= SELECTED TEXT =

#####

Posted by Greg Stein <gs...@gmail.com>.
Cool. That would be around my expectation for our performance in
wc-ng: just a quick walk of the tree calling lstat(), looking for size
changes or timestamp changes.

Also, recall that I had planned to have a mode for 'svn stat' that
only looks at the metadata (adds, removes, etc), but without a crawl.
I didn't think a simple crawl would be so fast. I think, for now, that
I'm going to punt on the idea of a no-crawl status mode. No reason to
monkey up status with Yet Another Command Line Switch when it can go
this fast (and think about the typical case!).

And think about hot caches! My Macbook can "find . | wc -l" across
170k files in just 5 seconds.

#####

= DATA =
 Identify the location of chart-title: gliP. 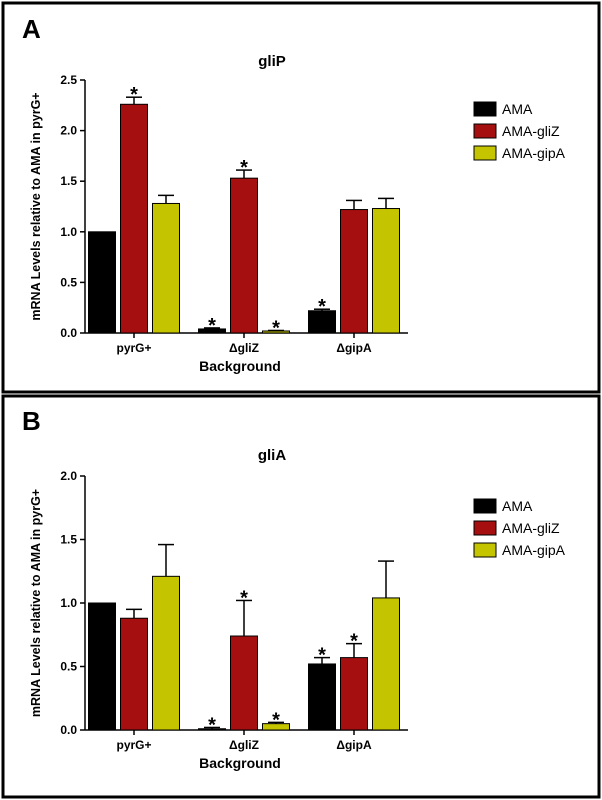
(272, 62).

#####

= AIM OF THE TASK =
List each command or function call that the post about status speed writes out in full.

= RESULT FOR THIS TASK =
- lstat()
- svn stat
- find . | wc -l